Prove that $\sum_{n=0}^{\infty}\frac{x^n}{n!}$ is not uniformly convergent on $(0, +\infty)\ni x$.

Question

Prove that $\sum_{n=0}^{\infty}\frac{x^n}{n!}$ is not uniformly convergent on $(0, +\infty)\ni x$.

I wanted to do it by applying Cauchy's test and coming to a contradiction (i.e. $\epsilon>$ positive constant):

$$\epsilon>|\frac{x^{n+1}}{(n+1)!}+\frac{x^{n+2}}{(n+2)!}+\cdots+\frac{x^{n+p}}{(n+p)!}|$$

$$\epsilon>|\frac{x^{n+1}}{(n+1)!}\cdot(1+\frac{x}{n+2}+\cdots+\frac{x^{p-1}}{(n+2)\cdots(n+p)})|.$$

The expressions within the ||'s reminded me of $e^x=1+x+\cdots$, but after several tries I still wasn't able to evaluate.
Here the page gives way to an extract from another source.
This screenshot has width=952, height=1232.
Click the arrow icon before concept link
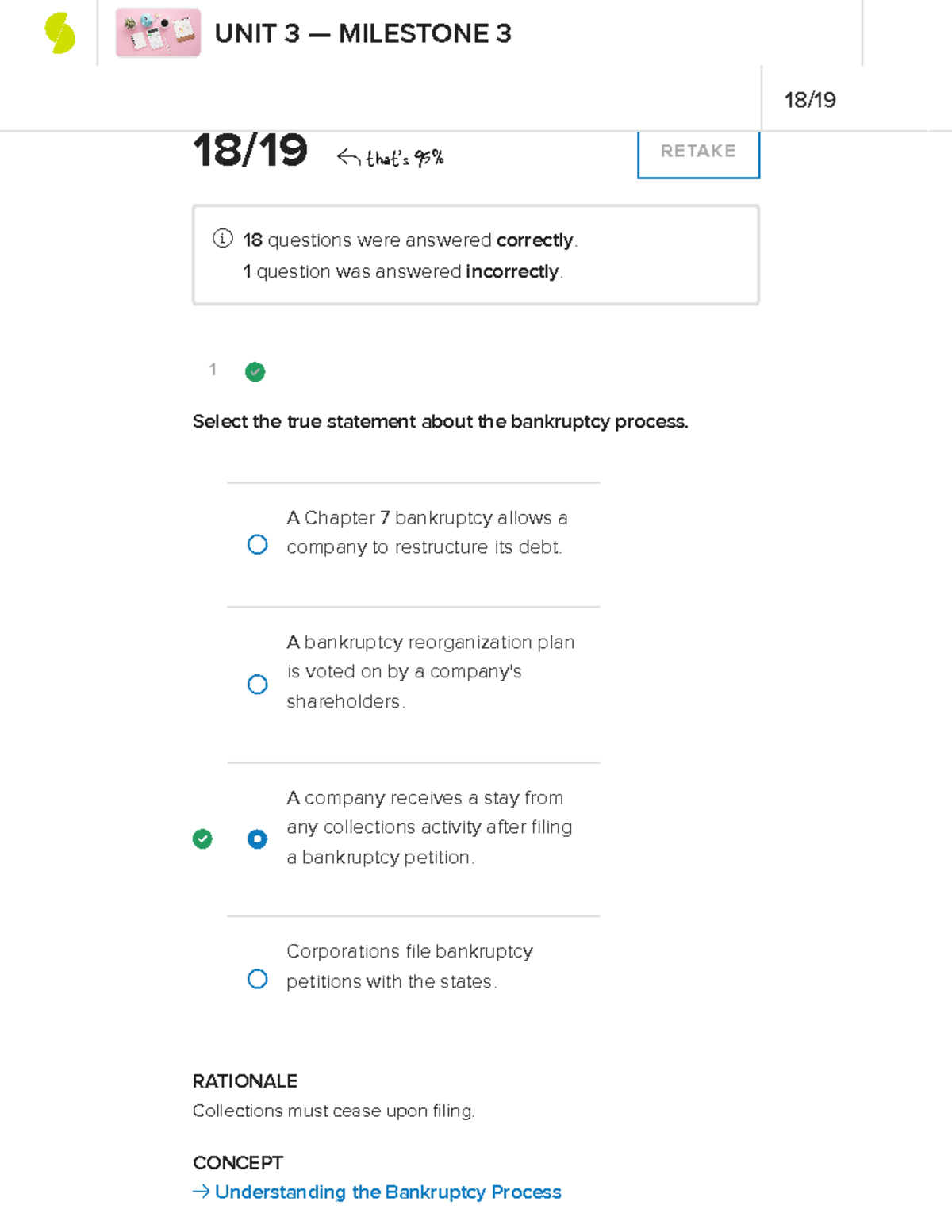(201, 1192)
I've also tried standard method of 'find the smallest one in the brackets and take it $p$ times', but that didn't lead anywhere.
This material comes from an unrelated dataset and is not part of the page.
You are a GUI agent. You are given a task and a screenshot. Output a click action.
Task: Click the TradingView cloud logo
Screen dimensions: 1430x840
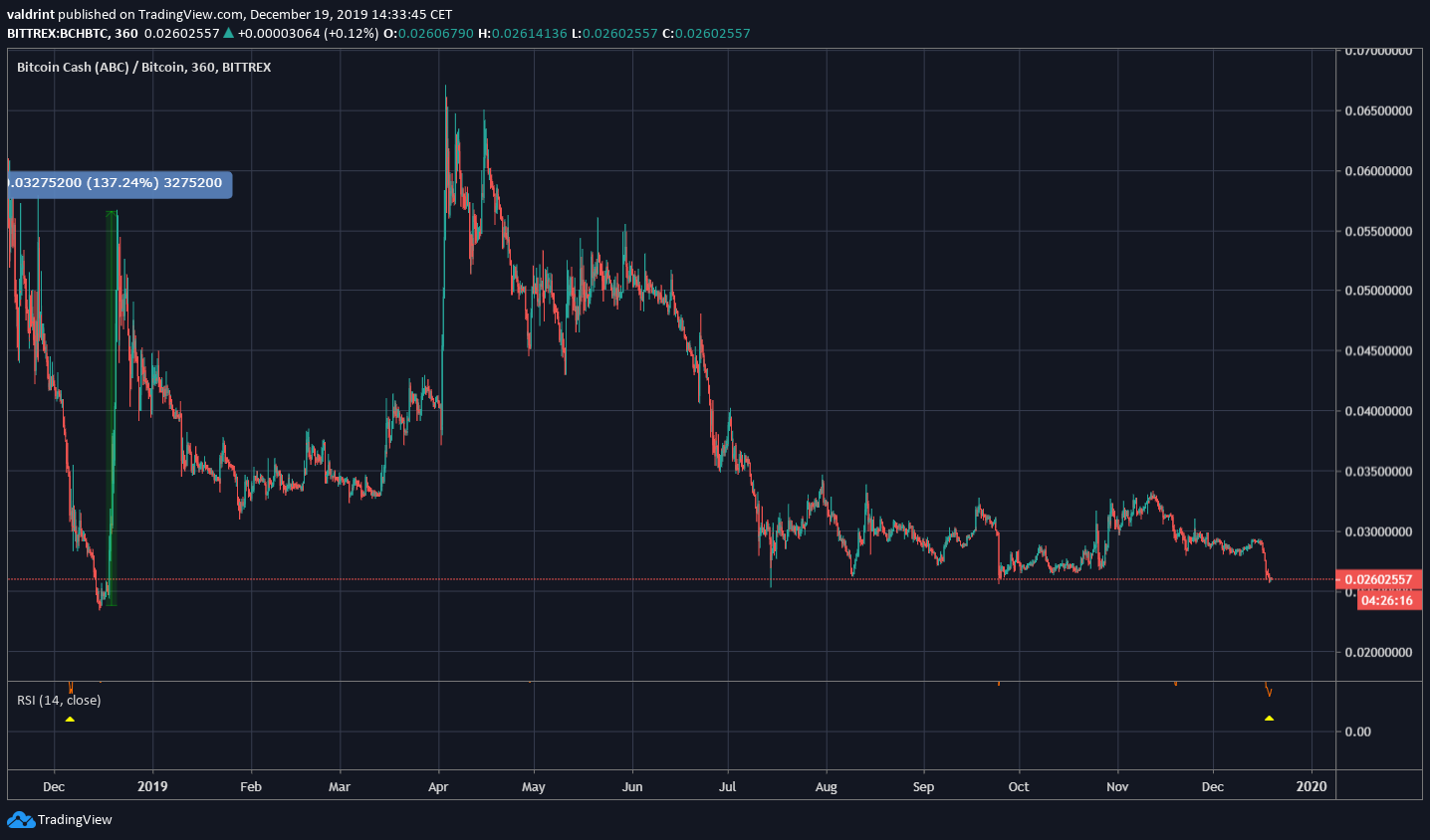tap(21, 819)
Another idea where I took $x$ to be an expression involving $n$ worked, but is it even legal? $x$ is supposed to be fixed, and $n$ is arbitrarily large, so I don't know.

Hints or full answers, I will be very grateful.

Answer 1

Note that

$$\sup_{x \in (0,\infty)}\left|\sum_{k=n+1}^\infty \frac{x^k}{k!}\right| \geqslant\sup_{x \in (1,\infty)}\sum_{k=n+1}^{2n} \frac{x^k}{k!}\geqslant \sup_{x \in (1,\infty)}\frac{nx^n}{(2n)!} $$

Can you show that the RHS does not converge to $0$ as $n \to \infty$?

Answer 2

Much easier if we can use that the sum is the exponential: the partial sum is a polynomial and the exponential grows faster than any polinomial, so for any $n$ $$\sup_{x\in(0,\infty)}\left|e^x - \sum_{k=0}^n\frac{x^k}{k!}\right| = \infty$$